Sunday’s visit was one of several to prisons Francis has made since his election as pontiff in March 2013. He famously visited a youth detention center in Rome on Holy Thursday 2013 where he washed the feet of several inmates, including a Muslim woman. He visited another Roman prison for this year’s Holy Thursday where he again washed the feet of several detainees , and on his papal visit to Bolivia earlier this year, made a pastoral stop at Palmasola — reportedly the most notorious of that country’s 32 prisons.
“Life means ‘getting our feet dirty’ from the dust-filled roads of life and history,” Francis told the audience in the Philadelphia prison, which included prisoners’ families, prison staff, and the families of both Curran and Fromhold.
“It is painful when we see prison systems which are not concerned to care for wounds, to soothe pain, to offer new possibilities. It is painful when we see people who think that only others need to be cleansed, purified — and do not recognize that their weariness, pain, and wounds are also the weariness, pain, and wounds of society.”

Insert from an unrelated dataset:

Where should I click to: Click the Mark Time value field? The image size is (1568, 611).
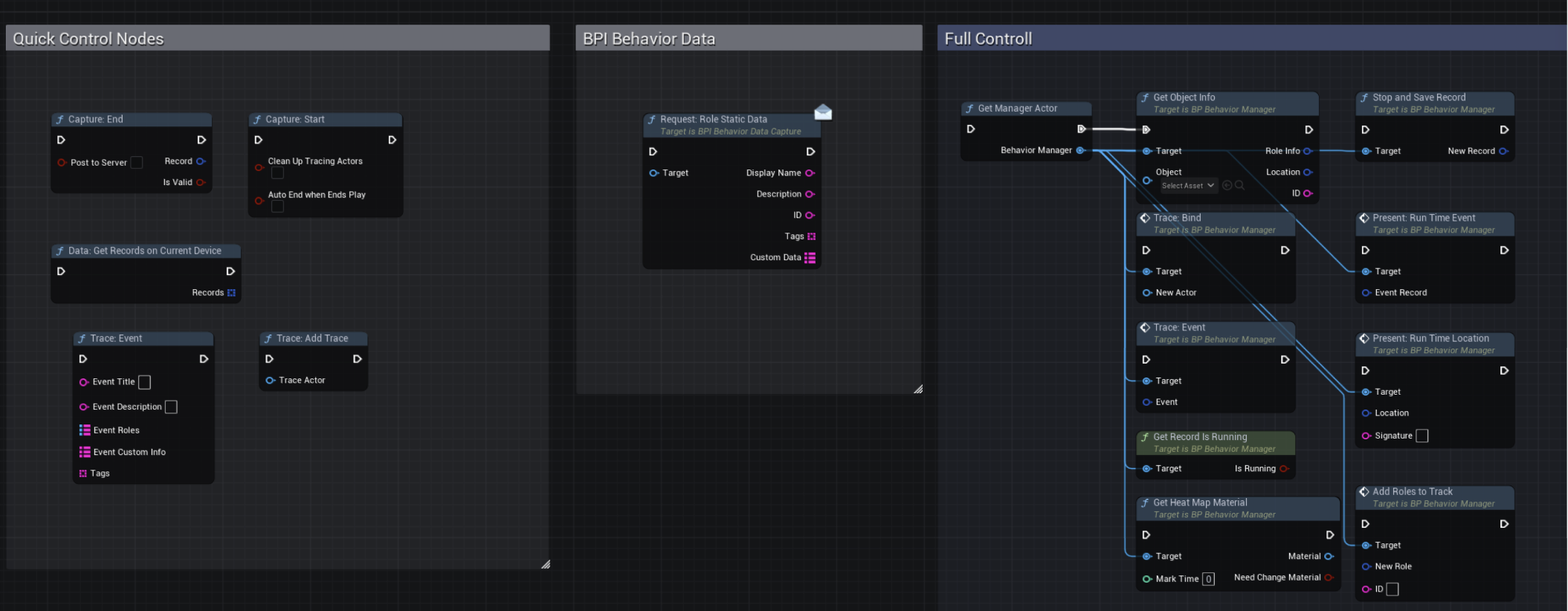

Last week in his historic address to Congress, while expounding on society’s “responsibility to protect and defend human life at every stage of its development,” the pope expressed his concern for prison reform and clear support for the global abolition of the death penalty.
“This conviction has led me, from the beginning of my ministry, to advocate at different levels for the global abolition of the death penalty,” Francis said.
“I am convinced that this way is the best, since every life is sacred, every human person is endowed with an inalienable dignity, and society can only benefit from the rehabilitation of those convicted of crimes.”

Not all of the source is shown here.